We were just inflaming your body every day of your life. Yeah, and it like it breaks your heart.
Shannon (55:31)
⁓ least we caught it. Yeah. Yeah.
Yeah, that it is. It is wild that the different symptoms like that was like I really learned a lot just learning about fermentation in general. Like I like I like fermented everything. I love like sauerkrauts and Kim cheese and I'm not I don't I have this thing like I love food. I love coffee and I do like the occasional glass of wine, but I don't like to drink my calories. So like I don't really go for like kombucha and smoothies and things like that. That's just not my coffee. It's like, well, no, I like a latte. I'm a latte girl. Like just just a little bit of milk. ⁓
Like I just keep my two coffees day to day, four ounces of milk in each one. That's how I do it. ⁓ And for me, it's like the coffee is like, ⁓ it's the only time I sit down. Like I generally am buzzing around like a bee from morning till night.

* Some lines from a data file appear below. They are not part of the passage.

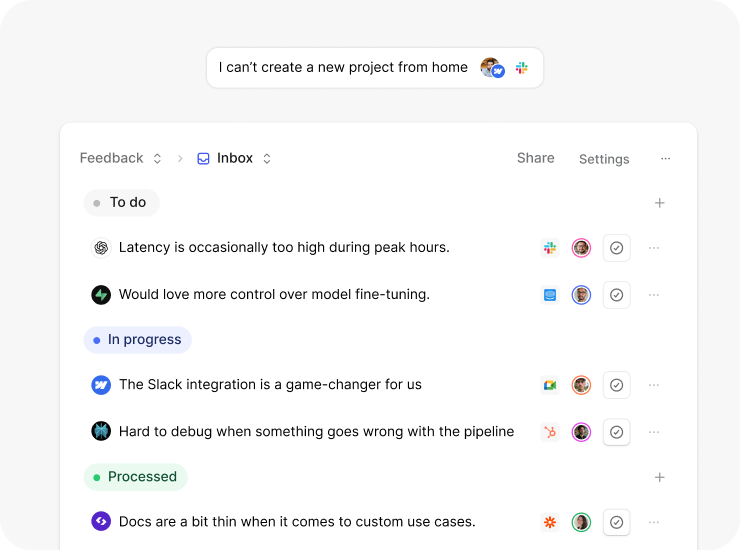Click the Zapier icon on Docs row
The height and width of the screenshot is (550, 740).
tap(549, 522)
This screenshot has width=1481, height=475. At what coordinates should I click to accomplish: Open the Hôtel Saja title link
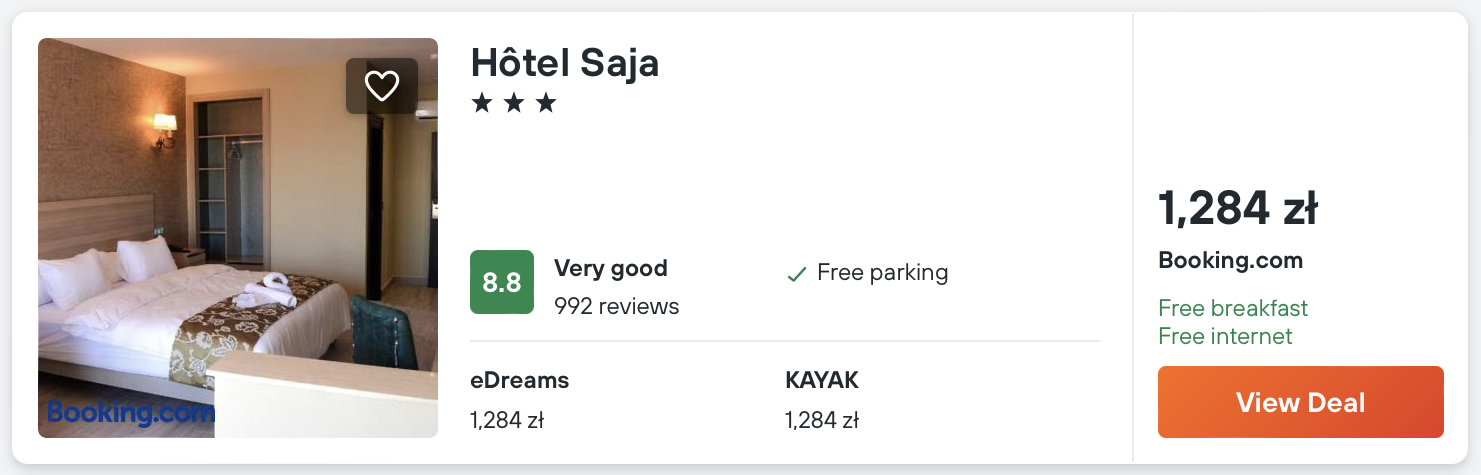(x=565, y=63)
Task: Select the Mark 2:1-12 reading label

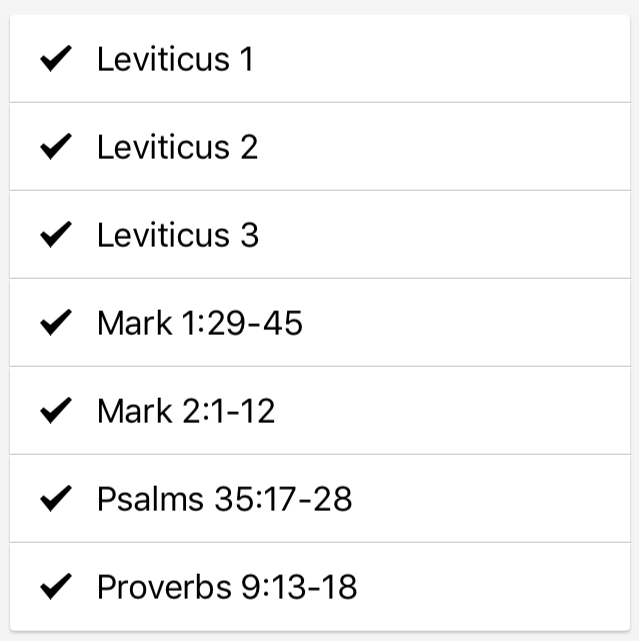Action: [185, 411]
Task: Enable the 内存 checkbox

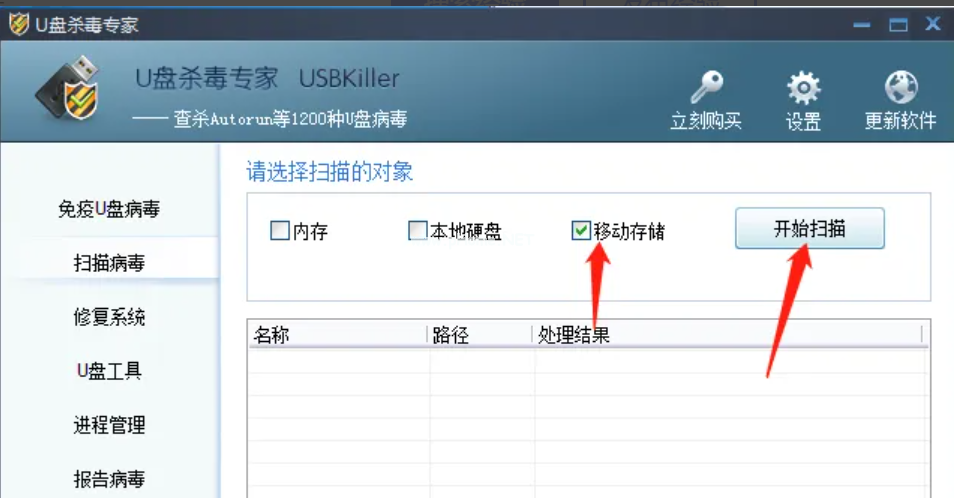Action: [x=280, y=231]
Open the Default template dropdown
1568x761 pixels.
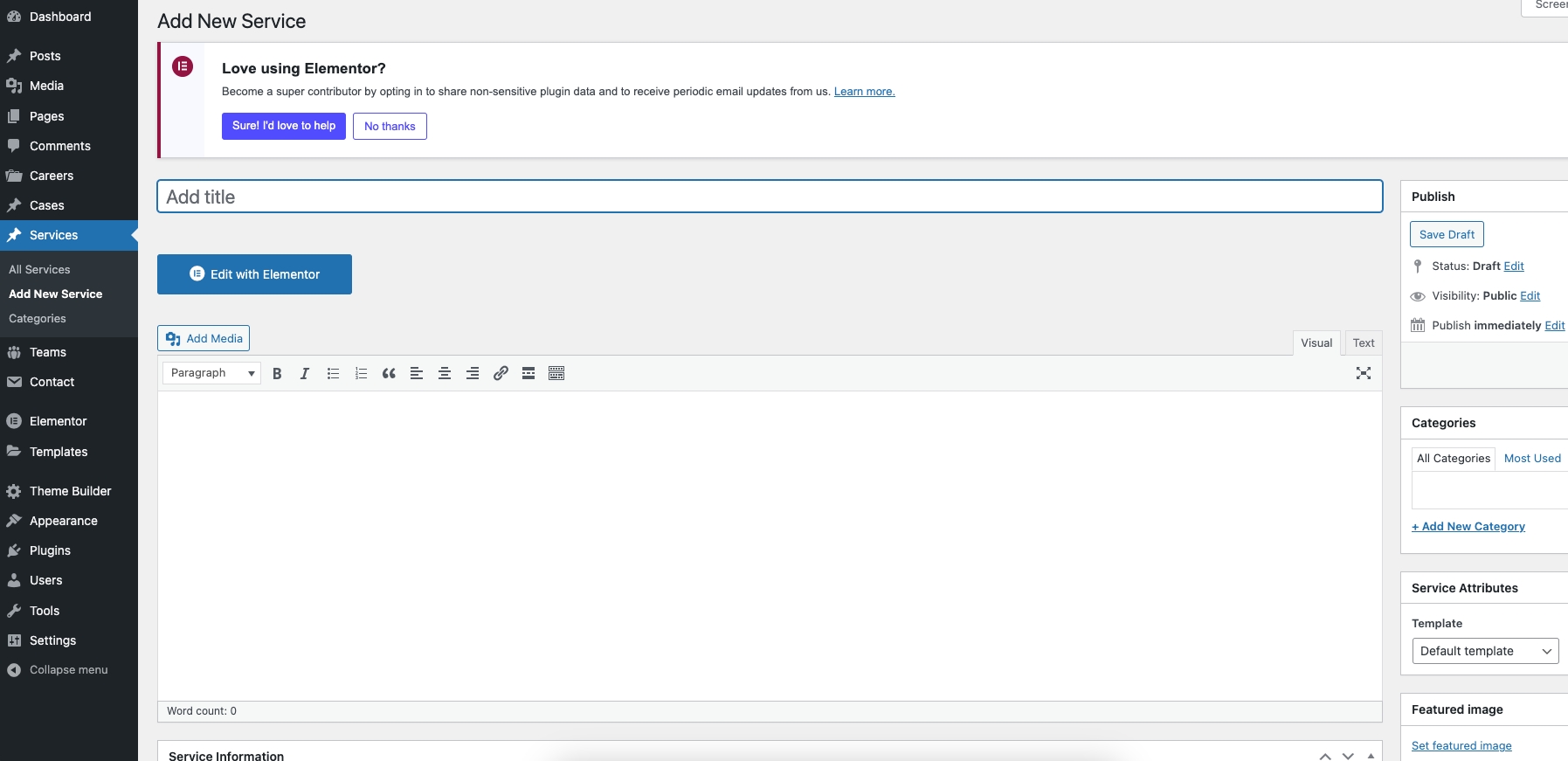[x=1484, y=651]
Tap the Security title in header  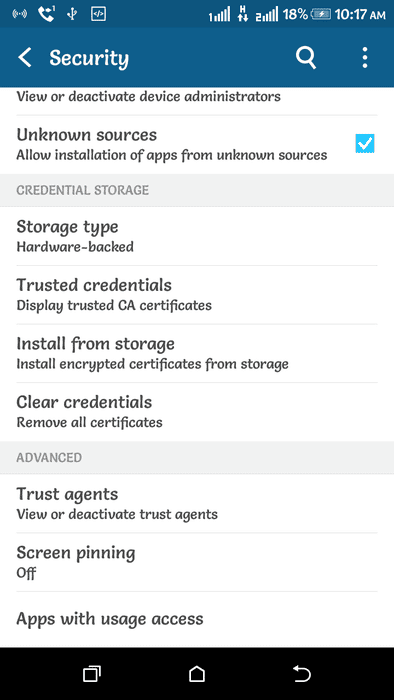pos(89,58)
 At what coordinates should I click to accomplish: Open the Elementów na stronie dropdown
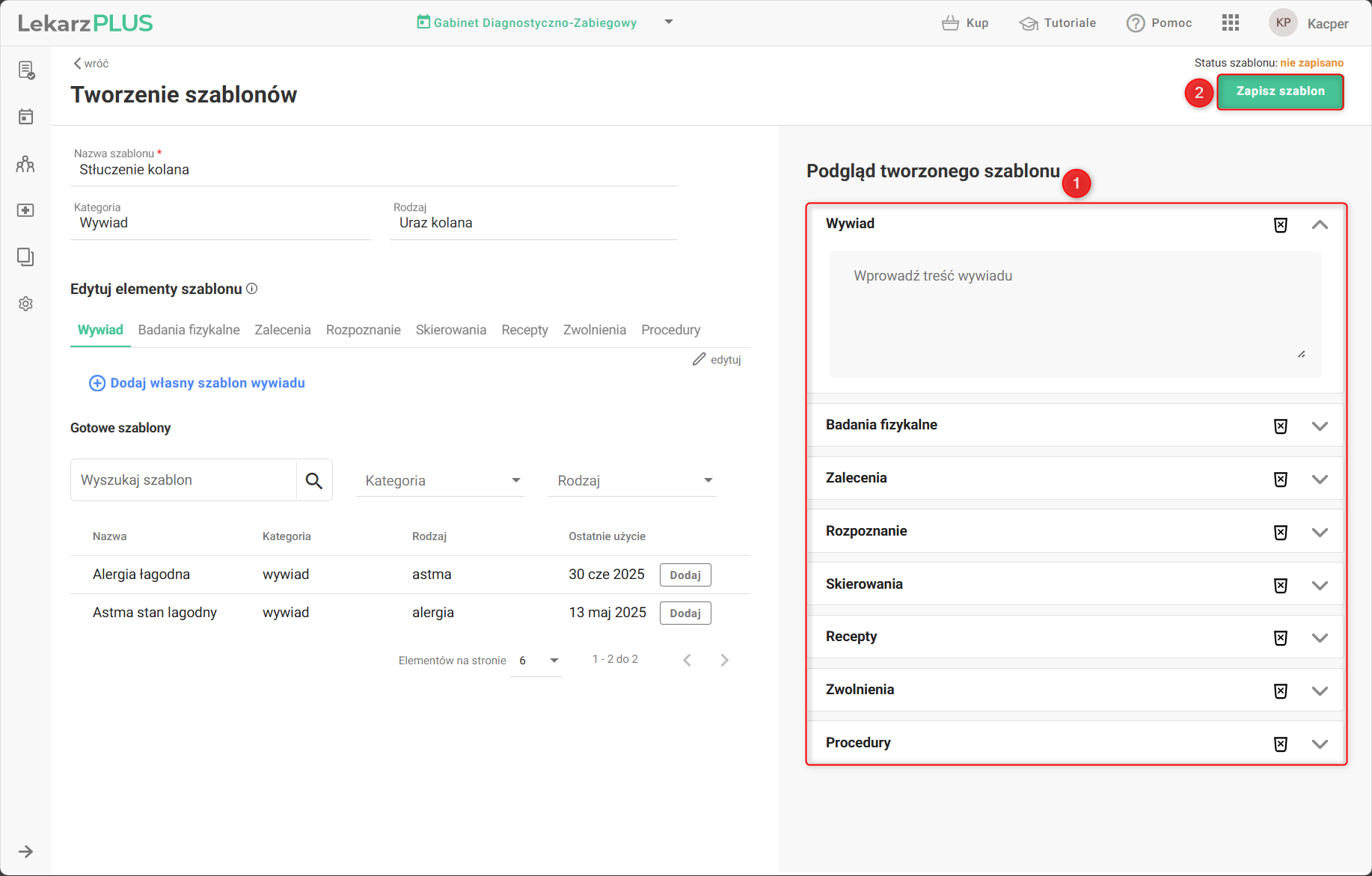(x=536, y=661)
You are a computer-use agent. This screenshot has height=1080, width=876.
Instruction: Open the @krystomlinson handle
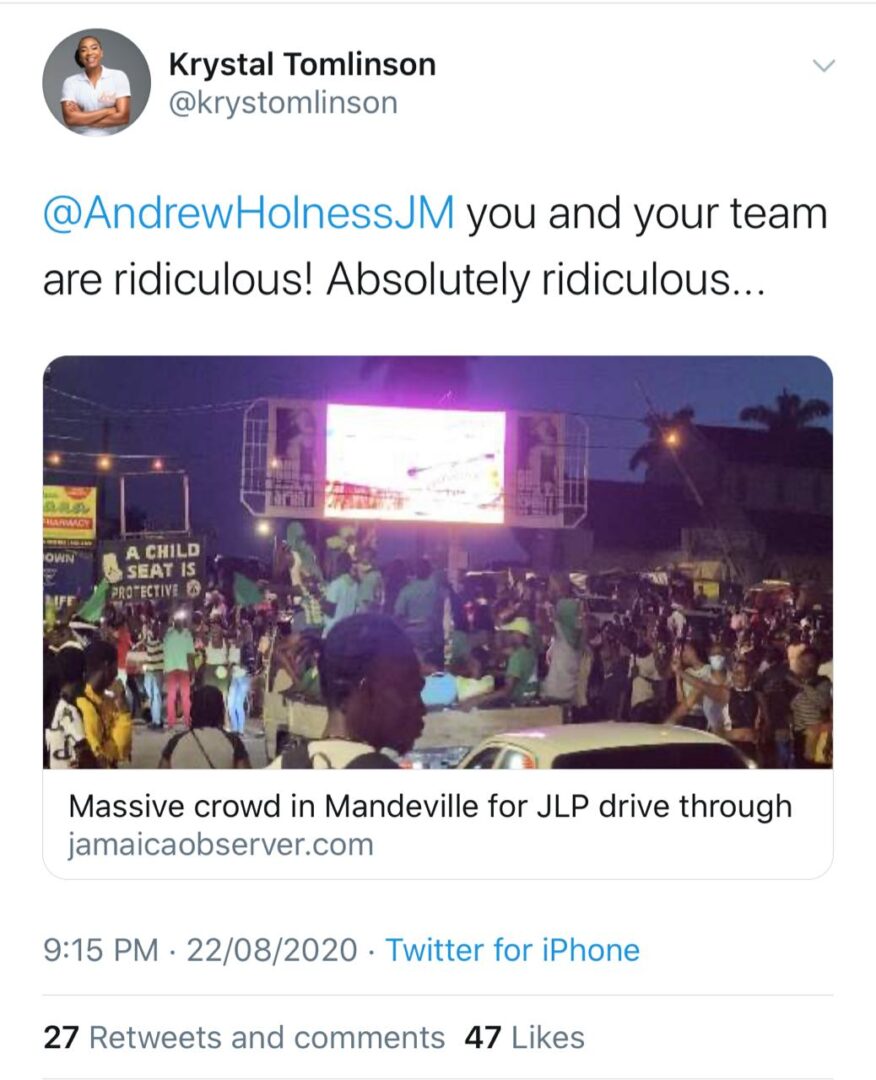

But I sit for my coffee every time. And it might be six minutes. It's not going to be like an hour or anything like that. But I sit and I'm like, I'm to this old school. And I'm going to enjoy this and kind of make it like a sacred moment where I actually stop. so yeah, so like when it comes to fermentation things, like yeah, love eating real food. But when you add.
Host (56:28)
and enjoy.
Shannon (56:43)
fermented foods to your diet. really does help your gut. Like I had a terrible stomach for years. That's why we were paleo for five years. And that totally, I feel like reset my gut. I've had no issues ever since. none. And that's like a lovely thing.
Host (56:57)
It's incredible
what they're learning about the gut health and all that and your microbiome and how it affects your mood, your
Well, should we wrap it up then? Okay.
Shannon (57:04)
We can wrap it up.
But I should swing by craft 42 and grab some beans because I'm out. Yeah. I love their beans.